Task goal
Write out the data below exactly as given, without any of its pictures.

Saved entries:
--------------------------------------------------

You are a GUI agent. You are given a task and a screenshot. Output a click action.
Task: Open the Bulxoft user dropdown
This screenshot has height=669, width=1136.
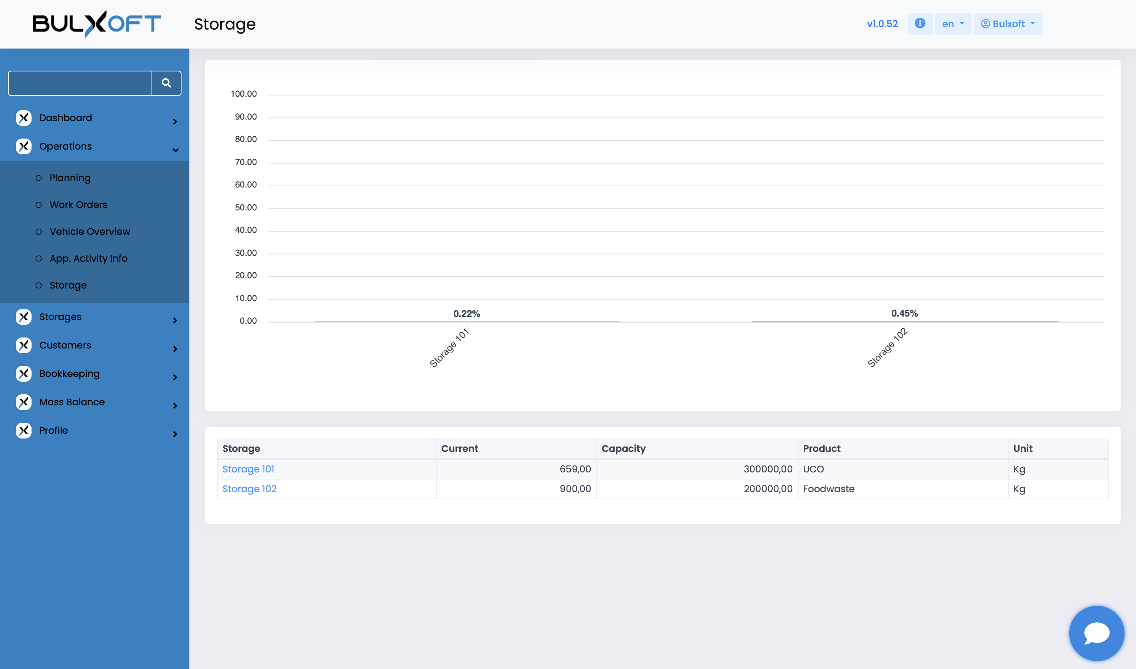click(x=1008, y=23)
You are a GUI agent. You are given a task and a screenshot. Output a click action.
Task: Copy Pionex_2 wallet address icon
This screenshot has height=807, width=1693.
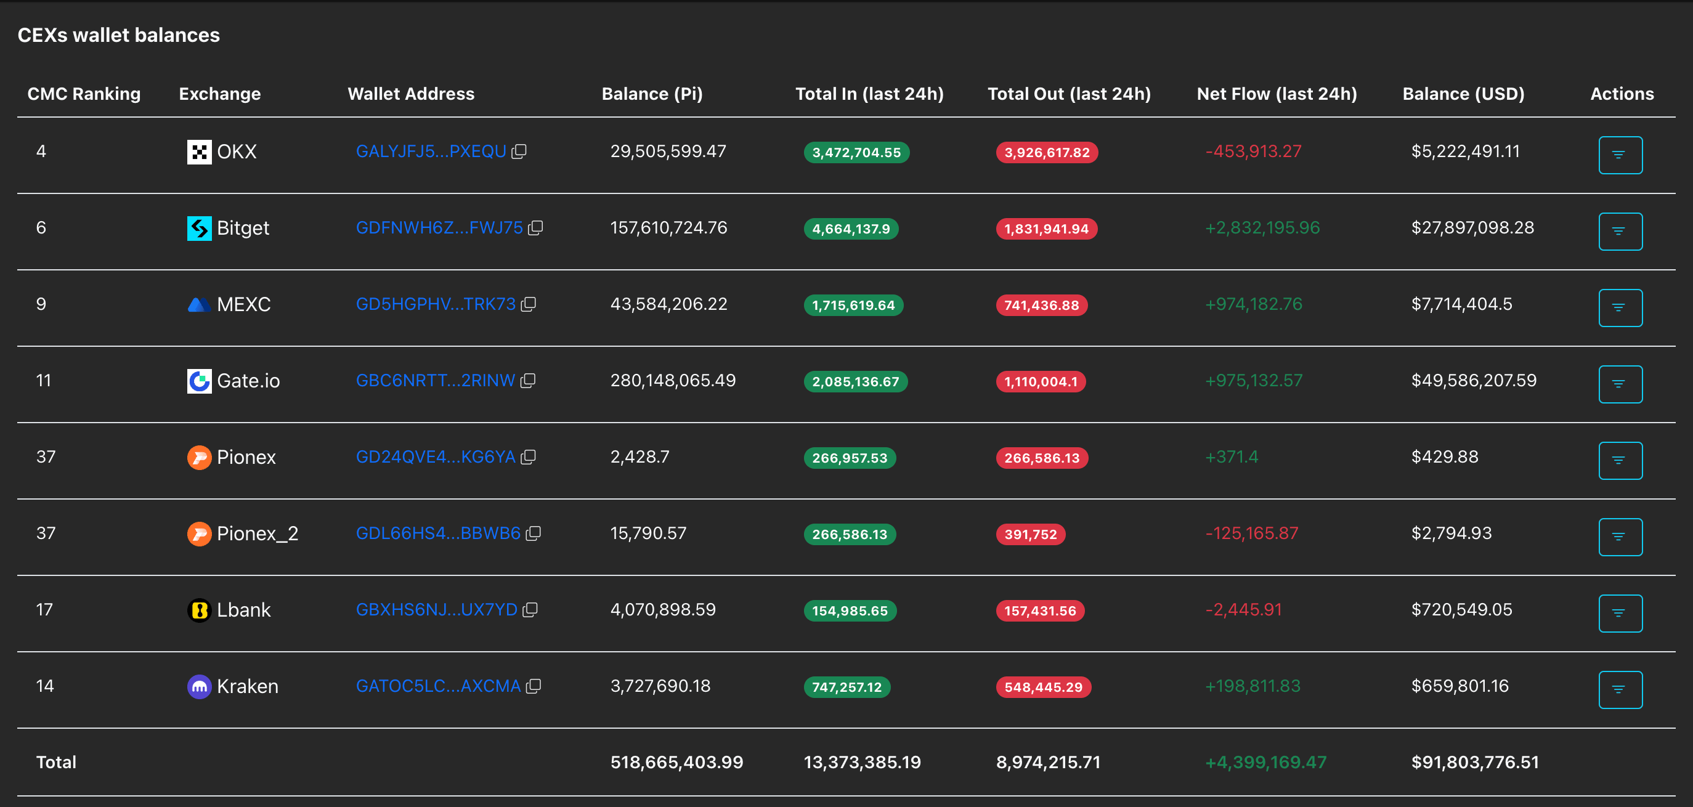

--------------------------------------------------

Written answer
You are a GUI agent. You are given a task and a screenshot. Output a click action.
Task: Open the Bulxoft user dropdown
This screenshot has height=669, width=1136.
click(x=1008, y=23)
You are a GUI agent. You are given a task and a screenshot. Output a click action.
Task: Copy Pionex_2 wallet address icon
This screenshot has height=807, width=1693.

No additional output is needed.